Feedback
Business

Takata May Need to Recall Millions of Vehicles It Already Recalled

Almost 100 million Takata replacement airbags that are currently scheduled to be installed may need to be replaced, based on new testing that showed 2.7 million of the company's new air bag inflators are defective.

Takata's bankruptcy filing last month was meant to draw a line under the auto industry's biggest safety recall. However, last week's announcement of more air bag inflator recalls suggests automakers could face fresh liabilities in the future.

Takata is recalling an additional 2.7 million air bag inflators 0:28

In late-2015, U.S. regulators gave Takata until the end of 2019 to prove that its replacement air bag inflators — which add a drying agent to combat moisture that can set off the ammonium nitrate compound in an inflator, with potentially lethal results — are also safe.

But some industry consultants, explosives experts and former employees are already questioning whether the company's workaround guarantees safety over the long term.

Millions More Defective Air Bag Inflators

Last week, the National Highway Traffic Safety Administration announced that new testing at Takata prompted the Japanese parts firm to declare 2.7 million of the new air bag inflators defective.

Takata's automaker customers, which have so far borne much of the estimated $10 billion cost of replacing faulty bag inflators, could be on the hook for future liabilities in the event that Takata fails to prove that the desiccant workaround is sufficient.

Last week's recall is the first to involve Takata bag inflators that use a drying agent.

Nearly 20 automakers have been affected by the air bag recalls, and some still use Takata inflators for replacements in the recalls. Automakers including Honda, Toyota and Nissan have said they will stop using Takata inflators for new contracts for future models.

"The automakers... and Takata... all know that this is a future issue," said Scott Upham, chief executive at Valient Market Research, whose clients include auto parts suppliers. "But I think everybody is concerned about the near-term issues, and the financial arrangements of the bankruptcy."

Takata says it has produced around 100 million replacement inflators containing drying agents: The 2.7 million recalled last week used calcium sulfate, and the rest contain zeolite.

"We still have to prove the safety of our desiccated inflators, but we believe those using zeolite are safer than those using calcium sulfate," said spokesman Toyohiro Hishikawa.

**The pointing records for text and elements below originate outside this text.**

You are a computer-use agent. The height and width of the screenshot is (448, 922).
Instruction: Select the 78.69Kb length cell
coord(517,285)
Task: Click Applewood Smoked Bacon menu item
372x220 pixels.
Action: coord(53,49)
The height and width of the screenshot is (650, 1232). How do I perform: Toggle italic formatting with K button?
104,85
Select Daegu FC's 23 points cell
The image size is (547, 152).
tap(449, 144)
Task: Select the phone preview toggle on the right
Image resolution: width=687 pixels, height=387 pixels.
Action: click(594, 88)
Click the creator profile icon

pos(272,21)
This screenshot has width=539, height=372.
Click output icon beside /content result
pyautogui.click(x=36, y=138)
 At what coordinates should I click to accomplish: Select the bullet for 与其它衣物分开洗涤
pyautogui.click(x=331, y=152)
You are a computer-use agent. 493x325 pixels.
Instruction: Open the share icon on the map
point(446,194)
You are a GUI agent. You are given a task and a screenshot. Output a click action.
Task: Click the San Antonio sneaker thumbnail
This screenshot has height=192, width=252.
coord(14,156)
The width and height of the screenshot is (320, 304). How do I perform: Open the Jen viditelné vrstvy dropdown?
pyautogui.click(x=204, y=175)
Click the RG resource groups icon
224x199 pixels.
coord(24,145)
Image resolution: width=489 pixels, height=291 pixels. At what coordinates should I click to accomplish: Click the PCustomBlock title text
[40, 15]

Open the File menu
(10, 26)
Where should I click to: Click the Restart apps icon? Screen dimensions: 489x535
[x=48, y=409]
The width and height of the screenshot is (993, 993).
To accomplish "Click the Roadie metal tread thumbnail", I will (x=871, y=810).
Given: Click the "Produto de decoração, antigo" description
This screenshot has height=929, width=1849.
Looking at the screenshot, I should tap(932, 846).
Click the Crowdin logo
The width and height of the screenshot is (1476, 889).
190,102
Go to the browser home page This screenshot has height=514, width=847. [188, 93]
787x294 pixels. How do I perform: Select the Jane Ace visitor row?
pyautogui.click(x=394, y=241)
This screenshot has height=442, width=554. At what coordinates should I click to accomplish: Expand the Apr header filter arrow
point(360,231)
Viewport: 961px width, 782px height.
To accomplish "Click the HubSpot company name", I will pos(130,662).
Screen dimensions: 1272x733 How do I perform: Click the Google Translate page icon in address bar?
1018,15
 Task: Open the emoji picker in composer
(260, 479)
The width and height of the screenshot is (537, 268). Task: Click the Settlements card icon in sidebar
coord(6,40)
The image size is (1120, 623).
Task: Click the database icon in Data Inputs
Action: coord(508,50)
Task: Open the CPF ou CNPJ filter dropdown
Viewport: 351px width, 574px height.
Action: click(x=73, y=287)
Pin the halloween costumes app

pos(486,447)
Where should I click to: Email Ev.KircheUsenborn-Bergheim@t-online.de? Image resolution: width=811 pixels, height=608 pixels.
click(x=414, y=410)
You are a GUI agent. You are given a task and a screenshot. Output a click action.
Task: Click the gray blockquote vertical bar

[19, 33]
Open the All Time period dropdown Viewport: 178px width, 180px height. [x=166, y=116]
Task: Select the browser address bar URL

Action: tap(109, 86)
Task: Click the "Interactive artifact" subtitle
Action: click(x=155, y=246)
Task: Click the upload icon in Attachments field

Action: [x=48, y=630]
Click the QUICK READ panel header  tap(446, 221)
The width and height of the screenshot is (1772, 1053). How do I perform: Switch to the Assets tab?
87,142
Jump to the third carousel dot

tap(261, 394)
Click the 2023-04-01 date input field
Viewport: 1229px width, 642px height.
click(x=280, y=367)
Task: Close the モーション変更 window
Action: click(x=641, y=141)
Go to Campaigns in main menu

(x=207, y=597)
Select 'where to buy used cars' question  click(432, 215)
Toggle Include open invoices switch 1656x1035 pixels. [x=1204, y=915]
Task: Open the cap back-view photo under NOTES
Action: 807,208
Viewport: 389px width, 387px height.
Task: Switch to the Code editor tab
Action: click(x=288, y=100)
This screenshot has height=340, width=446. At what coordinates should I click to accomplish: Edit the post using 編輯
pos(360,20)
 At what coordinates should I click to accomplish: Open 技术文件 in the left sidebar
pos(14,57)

The company has declined to comment further on the testing process or the NHTSA deadline.

Takata is the only global air bag maker to use ammonium nitrate as a propellant in its inflators. The compound's vulnerability to high temperature and moisture can trigger an explosion that can spew shrapnel inside a vehicle. The defect has been linked to at least 17 deaths, mostly in the United States.

Not a Real Fix

The new inflators with the added desiccant have not been linked to any deaths or injuries, but the problems with the original inflators typically took five years or more to emerge.

Keiichi Hori, who oversees automotive safety components at the Japan Explosives Society, said adding a drying agent can reduce, but not eliminate, the risk of uncontrolled explosions.

If the desiccant can prevent all moisture from reaching the inflator propellant, "then it would be possible that the inflators could be used safely," he said. "Otherwise, alternatives should be considered."

But Upham, the industry consultant, predicts the recalled parts will themselves eventually be recalled — because ammonium nitrate is fundamentally too volatile — and Takata's carmaker customers may again have to foot the bill given that Takata is unlikely to be able to cover the costs.

"Automakers are hoping and praying that the desiccant solves the problem... (but) this might come back to bite them," Upham said.